Abstract
Introduction
The coronavirus disease-2019 (COVID-19) pandemic has substantially affected the delivery of healthcare globally. The purpose of this study was to evaluate the association of this era with the timeline of care in esophageal cancer patients.
Methods
We performed a retrospective chart-review of patients presenting to a single high-volume tertiary care center with the diagnosis of esophageal cancer. COVID era was defined as March 2020-December 2020 and compared with the year before (3/2019-12/2019).
Results
In total, 117 patients presented in the COVID-era versus 190 in pre-COVID. Stage 3 + 4 disease was found in 77.8% of the patients in the COVID-era compared to 68.9% in the pre-COVID era (P = 0.34). Diagnoses through emergency department admission were 35.5% in the COVID versus 26.7% in the pre-COVID group (P = 0.15).

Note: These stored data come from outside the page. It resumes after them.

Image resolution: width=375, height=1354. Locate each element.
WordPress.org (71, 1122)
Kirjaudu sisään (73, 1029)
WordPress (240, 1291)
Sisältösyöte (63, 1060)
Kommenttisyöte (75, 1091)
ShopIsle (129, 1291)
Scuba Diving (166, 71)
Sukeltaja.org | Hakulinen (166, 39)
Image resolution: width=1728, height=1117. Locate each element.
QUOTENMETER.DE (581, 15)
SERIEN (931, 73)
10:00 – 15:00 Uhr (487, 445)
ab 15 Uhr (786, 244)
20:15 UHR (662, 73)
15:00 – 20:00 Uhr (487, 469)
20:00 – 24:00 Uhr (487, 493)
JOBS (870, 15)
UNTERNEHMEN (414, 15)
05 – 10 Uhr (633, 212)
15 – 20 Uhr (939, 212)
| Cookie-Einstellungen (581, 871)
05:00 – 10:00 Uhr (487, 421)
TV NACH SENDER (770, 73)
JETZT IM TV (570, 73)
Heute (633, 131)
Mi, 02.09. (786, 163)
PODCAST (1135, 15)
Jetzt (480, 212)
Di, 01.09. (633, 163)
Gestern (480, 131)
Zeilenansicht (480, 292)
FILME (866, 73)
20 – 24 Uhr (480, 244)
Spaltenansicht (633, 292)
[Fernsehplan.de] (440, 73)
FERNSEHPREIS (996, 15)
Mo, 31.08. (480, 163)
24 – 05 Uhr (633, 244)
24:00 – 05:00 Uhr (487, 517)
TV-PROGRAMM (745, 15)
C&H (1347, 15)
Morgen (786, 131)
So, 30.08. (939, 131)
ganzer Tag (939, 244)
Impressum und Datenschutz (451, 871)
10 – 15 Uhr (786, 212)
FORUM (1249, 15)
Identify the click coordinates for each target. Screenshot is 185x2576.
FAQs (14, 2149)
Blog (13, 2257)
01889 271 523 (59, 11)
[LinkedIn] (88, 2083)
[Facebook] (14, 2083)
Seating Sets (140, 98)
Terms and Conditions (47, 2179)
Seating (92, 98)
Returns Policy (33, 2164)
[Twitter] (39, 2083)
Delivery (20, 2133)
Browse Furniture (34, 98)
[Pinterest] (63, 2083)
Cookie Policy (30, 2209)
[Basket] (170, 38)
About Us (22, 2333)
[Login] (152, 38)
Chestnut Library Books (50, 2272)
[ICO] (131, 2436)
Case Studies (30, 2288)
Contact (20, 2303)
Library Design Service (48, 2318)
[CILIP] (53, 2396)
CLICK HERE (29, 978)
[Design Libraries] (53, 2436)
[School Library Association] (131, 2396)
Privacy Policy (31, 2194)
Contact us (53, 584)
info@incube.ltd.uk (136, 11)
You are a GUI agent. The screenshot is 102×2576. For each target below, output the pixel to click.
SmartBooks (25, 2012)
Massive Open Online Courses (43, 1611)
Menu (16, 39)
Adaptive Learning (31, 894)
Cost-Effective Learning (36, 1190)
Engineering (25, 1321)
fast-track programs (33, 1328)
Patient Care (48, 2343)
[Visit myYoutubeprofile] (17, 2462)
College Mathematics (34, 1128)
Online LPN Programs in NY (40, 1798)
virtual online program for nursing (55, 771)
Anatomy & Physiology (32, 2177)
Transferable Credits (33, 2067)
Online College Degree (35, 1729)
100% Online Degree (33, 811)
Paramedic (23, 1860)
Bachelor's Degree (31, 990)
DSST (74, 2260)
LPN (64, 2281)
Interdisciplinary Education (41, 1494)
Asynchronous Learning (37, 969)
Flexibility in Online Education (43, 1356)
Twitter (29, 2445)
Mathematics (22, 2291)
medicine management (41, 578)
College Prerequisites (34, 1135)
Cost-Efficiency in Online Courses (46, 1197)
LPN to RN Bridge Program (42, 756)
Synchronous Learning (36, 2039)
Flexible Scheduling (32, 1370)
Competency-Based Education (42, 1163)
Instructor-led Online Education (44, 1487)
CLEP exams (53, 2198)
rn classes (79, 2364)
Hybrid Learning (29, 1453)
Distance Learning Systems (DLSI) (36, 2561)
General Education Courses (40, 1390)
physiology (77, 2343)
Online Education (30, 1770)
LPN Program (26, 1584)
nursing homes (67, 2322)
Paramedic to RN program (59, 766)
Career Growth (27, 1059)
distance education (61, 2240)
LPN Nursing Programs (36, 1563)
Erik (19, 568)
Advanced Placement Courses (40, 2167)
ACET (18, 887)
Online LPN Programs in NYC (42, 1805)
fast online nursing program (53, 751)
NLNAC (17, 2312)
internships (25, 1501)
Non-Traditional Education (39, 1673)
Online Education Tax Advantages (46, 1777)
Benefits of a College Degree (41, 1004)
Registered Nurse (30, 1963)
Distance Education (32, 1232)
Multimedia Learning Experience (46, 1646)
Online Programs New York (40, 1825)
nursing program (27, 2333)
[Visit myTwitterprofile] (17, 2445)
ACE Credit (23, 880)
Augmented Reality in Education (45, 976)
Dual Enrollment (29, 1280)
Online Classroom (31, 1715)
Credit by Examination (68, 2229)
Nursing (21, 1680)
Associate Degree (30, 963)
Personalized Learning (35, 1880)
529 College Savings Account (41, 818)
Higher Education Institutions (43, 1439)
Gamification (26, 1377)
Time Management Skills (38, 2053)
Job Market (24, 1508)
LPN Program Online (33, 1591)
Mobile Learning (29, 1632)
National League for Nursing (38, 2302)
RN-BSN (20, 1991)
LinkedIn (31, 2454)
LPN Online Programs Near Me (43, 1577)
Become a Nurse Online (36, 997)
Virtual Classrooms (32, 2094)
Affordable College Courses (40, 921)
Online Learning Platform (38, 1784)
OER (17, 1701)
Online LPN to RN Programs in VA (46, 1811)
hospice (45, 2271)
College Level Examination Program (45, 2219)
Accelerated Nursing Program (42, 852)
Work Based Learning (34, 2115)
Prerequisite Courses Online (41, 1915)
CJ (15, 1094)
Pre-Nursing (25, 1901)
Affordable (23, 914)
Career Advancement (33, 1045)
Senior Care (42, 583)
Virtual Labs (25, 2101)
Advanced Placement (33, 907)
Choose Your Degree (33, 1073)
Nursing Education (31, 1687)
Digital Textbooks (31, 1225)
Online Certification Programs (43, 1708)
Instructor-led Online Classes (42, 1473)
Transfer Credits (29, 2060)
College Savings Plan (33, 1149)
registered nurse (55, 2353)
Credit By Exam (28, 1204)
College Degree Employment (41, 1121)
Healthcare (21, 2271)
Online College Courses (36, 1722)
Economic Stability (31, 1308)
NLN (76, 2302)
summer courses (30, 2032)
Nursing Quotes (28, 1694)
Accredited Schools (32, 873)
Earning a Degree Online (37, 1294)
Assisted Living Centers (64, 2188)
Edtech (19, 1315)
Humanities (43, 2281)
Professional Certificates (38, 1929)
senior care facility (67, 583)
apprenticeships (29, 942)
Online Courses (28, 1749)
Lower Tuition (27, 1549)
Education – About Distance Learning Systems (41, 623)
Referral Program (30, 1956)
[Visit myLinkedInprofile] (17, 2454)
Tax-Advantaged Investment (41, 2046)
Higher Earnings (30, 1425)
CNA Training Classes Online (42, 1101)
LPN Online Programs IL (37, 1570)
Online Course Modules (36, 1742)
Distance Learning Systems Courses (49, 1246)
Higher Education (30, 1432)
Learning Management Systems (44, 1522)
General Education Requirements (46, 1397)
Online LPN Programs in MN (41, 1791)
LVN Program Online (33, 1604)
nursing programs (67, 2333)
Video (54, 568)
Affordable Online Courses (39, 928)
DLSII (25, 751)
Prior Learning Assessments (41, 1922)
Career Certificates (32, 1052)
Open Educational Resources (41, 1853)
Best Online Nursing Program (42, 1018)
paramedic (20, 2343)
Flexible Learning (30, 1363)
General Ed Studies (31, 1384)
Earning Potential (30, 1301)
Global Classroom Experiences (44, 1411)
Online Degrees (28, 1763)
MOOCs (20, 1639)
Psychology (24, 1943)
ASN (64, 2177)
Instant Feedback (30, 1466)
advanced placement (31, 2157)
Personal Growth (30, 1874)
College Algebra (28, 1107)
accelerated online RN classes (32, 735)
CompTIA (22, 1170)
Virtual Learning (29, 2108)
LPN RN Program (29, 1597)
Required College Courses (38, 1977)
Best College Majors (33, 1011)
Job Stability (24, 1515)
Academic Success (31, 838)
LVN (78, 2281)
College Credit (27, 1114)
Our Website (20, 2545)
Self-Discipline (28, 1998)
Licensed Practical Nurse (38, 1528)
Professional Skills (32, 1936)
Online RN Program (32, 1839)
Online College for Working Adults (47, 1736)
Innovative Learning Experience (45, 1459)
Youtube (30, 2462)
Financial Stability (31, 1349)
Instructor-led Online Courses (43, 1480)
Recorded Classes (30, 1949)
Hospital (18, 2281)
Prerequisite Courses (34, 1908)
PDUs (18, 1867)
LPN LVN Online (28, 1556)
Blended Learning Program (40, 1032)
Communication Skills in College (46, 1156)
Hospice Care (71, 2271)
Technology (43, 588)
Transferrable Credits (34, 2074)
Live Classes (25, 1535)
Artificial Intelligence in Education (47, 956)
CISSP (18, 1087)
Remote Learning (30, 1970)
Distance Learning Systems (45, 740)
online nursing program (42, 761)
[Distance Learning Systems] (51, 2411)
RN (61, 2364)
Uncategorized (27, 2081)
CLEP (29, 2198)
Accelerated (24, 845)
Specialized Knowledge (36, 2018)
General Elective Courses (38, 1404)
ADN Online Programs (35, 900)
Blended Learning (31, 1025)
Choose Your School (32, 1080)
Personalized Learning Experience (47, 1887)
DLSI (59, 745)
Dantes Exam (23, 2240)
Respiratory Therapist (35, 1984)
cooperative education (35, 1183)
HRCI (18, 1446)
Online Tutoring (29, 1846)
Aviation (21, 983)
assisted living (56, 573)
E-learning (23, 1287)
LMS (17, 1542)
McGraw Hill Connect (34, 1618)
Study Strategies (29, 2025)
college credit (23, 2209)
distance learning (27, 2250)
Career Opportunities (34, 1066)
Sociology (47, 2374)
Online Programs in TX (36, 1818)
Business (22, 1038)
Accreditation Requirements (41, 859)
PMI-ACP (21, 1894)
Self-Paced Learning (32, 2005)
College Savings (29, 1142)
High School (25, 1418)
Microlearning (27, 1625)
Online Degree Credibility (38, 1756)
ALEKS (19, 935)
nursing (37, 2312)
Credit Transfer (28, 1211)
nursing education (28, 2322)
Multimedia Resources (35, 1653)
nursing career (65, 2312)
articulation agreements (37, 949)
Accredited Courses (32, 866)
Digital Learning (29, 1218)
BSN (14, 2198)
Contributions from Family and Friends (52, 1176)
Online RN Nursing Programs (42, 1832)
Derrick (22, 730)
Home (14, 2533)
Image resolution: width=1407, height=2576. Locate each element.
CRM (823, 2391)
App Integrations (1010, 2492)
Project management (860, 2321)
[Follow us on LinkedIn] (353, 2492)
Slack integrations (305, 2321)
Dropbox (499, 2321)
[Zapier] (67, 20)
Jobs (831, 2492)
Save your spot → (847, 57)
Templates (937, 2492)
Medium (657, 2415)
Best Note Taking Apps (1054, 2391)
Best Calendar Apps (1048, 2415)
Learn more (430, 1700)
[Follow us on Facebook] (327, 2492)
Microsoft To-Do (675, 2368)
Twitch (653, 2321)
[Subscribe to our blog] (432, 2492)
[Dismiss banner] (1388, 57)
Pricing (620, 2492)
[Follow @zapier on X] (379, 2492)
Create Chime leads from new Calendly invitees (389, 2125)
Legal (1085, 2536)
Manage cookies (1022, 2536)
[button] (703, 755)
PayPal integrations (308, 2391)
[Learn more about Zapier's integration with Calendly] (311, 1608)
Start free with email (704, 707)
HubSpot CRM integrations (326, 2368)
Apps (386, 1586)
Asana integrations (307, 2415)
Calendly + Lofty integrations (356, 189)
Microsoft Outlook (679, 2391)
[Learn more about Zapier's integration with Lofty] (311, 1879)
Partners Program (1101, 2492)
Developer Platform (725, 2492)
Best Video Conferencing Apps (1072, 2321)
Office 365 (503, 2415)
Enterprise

In the COVID era it took a median of 78 d to visit primary care provider (versus 52 d, P = 0.12 in pre-COVID), 45 d to endoscopy (versus 18 d, P = 0.004) and 38 d to treatment initiation (versus 36 d, P = 0.48). Thirty-five percent of the patients underwent esophagectomy compared to 26% in the pre-COVID-era. Median days of intensive-care-unit (ICU) (2 versus 3, P = 0.16) and hospital stay (14 versus 15, P = 0.28) were similar in both groups as well as postoperative 30-day morbidities (63 versus 63%, P = 0.48). One-year follow-up showed 83.7% (95% confidence interval [CI]: 73.8%-90.1%) survival in the COVID-group compared to 76.4% (95% CI: 66.9%-83.5%) in the pre-COVID-group (P = 0.58). Only three patients had a positive COVID result.
Conclusions
Our institution treated fewer esophageal cancer patients during COVID-19 accompanied by a delay in endoscopic diagnosis. Postoperative outcomes and 1-year survival remained similar.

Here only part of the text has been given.